### Aim
In the Misima to Sudest diary below, condense the paragraph beginning "The Island of Sudest, sometimes known as" into a short bulleted list that keeps its main facts.

Skip to main content

Misima to Sudest Diary



I spent the week of 2012 Christmas in Milne Bay Province. I spent half of the week on Misima Island and the other half on Sudest Island.

I made the journey to Sudest Island, especially to the village of Araetha, the beautiful home that my wife Christine comes from. I went along with my daughter, Cheryl, and son, Langston Hughes Junior on this incredible journey.

The Island of Sudest, sometimes known as Vanatinai or Tagula is a volcanic island in the southeast of the Louisiade Archipelago. The Island is 63 kilometres long, stretching northwest-southeast, and up to 13 km wide. A wooded mountain range runs through the length of the Island, with the summit, Mount Riu or Mount Rattlesnake (806 m) near the centre.

On Sudest Island there is no modern communication system to link up with rest of the country. No mobile communication system. The islanders live their lives structured around traditional chiefancy system. For the most part they remain unperturbed by modernity.

Getting to Sudest from Misima is like making the journey to the end of the earth. Sudest Island and Rossel Island are the far-flung islands on the border, before the Barrier Reef and Lawik Reef. These islands are the last of Papua New Guinea Islands.

As soon as we arrived the family received us with warm welcome and embrace. Our arrival brought joy and happiness to their hearts. The family was so happy to see Christine return home with her children. They were happy I also made the trip.

We travelled from Misima to Sudest on Sunday. I soon learnt that the boat we hired was the most expensive means of travel. We could have paid only a K40 per person to travel to Sudest if we had travelled on a dinghy. The trip to Sudest took us almost 10 hours. It normally takes at least 3 hours on a dinghy to travel between Misima Island and Sudest Island.

Christine decided that we had to travel back to Nimowa on Monday to visit Father Tony Young and her other aunt. Though we had a brief stop at Nimowa a day earlier we never went ashore. We stopped only to pick up Christine’s brother, Abel, and Leo, a cousin.

### Raw records
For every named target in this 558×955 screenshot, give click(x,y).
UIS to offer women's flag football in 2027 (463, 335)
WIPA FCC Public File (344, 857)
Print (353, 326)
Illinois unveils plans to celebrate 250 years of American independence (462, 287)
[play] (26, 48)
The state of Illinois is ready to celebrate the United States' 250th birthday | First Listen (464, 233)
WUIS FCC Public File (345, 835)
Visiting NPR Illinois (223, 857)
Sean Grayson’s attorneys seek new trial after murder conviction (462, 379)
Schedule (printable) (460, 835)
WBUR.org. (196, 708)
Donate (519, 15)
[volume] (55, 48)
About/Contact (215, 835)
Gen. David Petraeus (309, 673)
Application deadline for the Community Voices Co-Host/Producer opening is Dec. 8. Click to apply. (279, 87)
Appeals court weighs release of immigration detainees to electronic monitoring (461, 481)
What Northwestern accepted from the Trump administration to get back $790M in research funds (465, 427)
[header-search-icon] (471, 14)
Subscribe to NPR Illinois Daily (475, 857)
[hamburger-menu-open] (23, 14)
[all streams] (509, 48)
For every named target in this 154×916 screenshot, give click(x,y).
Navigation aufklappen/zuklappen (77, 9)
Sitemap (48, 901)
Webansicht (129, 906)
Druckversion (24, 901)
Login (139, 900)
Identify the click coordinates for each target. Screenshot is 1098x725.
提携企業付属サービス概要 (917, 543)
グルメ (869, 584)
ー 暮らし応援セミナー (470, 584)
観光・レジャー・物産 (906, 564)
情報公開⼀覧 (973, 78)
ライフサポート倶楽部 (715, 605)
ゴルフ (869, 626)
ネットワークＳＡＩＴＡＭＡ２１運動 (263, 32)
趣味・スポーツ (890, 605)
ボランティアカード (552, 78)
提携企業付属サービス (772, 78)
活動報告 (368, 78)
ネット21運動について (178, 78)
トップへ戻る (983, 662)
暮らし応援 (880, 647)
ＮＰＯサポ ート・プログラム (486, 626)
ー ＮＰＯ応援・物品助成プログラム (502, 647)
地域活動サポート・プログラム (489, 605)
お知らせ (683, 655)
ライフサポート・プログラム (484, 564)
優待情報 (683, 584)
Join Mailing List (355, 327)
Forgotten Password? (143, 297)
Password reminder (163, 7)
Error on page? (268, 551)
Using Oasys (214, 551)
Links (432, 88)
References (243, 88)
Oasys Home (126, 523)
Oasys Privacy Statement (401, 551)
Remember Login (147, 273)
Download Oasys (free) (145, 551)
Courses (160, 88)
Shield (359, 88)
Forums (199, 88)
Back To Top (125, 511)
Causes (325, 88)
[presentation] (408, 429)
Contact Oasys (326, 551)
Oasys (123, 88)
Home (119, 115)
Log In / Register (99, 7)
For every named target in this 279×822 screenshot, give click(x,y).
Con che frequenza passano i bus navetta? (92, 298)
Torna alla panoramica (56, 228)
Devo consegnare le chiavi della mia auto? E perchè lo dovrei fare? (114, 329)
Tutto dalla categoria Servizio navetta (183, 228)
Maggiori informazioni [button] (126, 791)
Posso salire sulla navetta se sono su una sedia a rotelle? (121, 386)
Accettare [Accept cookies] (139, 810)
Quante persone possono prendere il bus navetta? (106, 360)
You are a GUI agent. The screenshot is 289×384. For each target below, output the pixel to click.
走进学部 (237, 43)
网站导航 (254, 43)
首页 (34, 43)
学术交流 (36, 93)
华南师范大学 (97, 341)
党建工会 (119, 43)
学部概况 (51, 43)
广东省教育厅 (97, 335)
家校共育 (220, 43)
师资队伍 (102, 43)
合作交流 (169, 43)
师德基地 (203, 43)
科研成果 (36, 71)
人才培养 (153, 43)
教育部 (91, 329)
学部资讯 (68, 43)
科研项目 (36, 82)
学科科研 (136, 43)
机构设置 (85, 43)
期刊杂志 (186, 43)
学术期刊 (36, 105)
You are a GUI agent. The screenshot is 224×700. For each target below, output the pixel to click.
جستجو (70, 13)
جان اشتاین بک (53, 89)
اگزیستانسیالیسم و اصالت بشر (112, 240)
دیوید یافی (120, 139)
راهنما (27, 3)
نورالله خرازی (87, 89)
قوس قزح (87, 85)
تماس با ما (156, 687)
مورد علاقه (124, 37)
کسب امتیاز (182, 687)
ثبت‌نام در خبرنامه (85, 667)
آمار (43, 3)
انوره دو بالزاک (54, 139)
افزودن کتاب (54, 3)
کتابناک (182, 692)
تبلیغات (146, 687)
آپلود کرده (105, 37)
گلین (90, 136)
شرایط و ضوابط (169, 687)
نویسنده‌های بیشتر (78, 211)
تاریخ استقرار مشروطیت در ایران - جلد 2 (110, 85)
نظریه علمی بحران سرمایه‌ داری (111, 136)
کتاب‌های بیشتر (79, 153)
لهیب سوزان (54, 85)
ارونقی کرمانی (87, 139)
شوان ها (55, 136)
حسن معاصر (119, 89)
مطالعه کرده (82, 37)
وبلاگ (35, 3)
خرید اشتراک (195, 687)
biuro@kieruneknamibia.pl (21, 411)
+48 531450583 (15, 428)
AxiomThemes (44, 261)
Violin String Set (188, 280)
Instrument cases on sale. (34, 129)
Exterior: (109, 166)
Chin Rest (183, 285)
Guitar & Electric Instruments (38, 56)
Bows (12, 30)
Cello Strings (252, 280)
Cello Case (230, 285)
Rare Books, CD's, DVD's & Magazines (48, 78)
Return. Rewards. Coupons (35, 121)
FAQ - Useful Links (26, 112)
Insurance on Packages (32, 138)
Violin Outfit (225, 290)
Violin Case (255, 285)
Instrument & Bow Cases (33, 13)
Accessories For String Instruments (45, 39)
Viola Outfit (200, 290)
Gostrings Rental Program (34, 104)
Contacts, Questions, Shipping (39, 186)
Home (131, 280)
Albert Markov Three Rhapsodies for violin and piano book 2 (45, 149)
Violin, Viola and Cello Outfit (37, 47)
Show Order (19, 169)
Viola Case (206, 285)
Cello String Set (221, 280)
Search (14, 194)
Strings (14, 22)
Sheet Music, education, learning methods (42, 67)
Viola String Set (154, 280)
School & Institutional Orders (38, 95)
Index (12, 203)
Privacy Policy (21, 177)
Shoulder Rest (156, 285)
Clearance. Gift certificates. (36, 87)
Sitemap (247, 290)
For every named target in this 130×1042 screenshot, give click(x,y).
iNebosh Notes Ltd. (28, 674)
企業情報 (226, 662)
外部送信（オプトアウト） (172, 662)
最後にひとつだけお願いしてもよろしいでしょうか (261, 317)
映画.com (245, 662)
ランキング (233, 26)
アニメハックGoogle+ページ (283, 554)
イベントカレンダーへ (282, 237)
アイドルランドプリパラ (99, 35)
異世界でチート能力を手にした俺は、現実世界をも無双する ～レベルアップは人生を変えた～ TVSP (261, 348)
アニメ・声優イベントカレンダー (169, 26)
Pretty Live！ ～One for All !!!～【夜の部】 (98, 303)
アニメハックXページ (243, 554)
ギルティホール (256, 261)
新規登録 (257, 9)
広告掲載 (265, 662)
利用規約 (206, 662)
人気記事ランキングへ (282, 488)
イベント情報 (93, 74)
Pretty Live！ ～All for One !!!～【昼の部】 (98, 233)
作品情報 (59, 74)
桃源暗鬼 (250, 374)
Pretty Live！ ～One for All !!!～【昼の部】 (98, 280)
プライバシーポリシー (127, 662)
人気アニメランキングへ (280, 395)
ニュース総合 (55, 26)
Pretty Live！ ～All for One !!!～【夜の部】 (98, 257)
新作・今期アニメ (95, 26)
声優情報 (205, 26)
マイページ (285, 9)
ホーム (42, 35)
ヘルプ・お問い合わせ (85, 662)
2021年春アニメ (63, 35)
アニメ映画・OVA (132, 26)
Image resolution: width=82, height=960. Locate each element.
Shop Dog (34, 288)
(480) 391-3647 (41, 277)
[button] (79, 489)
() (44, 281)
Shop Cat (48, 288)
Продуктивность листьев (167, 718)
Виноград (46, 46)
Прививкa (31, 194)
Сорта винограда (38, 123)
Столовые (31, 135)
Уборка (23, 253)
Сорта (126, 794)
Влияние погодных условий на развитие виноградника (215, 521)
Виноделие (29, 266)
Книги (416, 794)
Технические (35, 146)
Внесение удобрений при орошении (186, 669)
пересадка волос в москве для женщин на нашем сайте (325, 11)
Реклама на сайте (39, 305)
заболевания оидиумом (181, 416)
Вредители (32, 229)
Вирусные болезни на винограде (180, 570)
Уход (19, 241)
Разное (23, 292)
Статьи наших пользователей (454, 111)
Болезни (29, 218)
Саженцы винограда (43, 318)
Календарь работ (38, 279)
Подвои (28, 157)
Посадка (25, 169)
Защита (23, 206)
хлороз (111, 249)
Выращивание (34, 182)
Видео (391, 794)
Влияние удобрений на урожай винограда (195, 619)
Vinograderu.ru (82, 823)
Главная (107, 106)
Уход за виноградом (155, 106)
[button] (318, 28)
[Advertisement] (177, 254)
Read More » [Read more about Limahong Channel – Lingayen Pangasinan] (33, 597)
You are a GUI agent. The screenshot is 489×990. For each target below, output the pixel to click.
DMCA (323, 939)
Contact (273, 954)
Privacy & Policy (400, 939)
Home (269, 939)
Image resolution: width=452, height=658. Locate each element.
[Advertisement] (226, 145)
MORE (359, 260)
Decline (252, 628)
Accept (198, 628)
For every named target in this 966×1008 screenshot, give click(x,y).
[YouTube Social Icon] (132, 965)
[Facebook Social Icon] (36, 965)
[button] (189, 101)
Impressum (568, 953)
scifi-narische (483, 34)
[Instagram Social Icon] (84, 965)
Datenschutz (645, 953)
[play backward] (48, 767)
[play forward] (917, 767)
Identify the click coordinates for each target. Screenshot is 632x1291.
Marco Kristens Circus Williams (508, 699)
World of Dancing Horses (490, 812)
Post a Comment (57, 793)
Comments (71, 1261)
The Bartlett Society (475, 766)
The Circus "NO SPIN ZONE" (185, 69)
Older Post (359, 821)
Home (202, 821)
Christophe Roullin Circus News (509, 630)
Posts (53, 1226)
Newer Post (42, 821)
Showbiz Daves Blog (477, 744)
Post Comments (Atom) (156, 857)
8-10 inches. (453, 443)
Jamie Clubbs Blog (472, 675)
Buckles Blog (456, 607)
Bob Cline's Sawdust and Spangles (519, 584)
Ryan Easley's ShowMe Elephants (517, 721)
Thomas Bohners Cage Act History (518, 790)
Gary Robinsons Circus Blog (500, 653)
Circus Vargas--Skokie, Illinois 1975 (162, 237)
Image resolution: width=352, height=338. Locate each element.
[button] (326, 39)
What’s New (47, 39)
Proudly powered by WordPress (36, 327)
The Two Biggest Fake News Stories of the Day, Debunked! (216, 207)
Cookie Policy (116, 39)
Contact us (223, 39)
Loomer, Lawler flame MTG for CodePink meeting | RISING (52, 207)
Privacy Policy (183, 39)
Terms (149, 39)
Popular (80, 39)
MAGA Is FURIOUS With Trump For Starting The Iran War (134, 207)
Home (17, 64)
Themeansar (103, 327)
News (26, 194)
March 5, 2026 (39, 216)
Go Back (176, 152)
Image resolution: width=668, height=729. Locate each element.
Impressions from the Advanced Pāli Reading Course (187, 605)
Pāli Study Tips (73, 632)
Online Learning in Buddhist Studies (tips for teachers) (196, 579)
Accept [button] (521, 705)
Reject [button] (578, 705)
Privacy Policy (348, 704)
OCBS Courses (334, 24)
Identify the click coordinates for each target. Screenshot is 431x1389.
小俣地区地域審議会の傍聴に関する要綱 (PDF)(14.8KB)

### Answer
- Sudest Island, also called Vanatinai or Tagula, is a volcanic island in the southeast of the Louisiade Archipelago.
- It is 63 km long, running northwest-southeast, and up to 13 km wide.
- A wooded mountain range runs its full length, with its summit, Mount Riu or Mount Rattlesnake (806 m), near the center.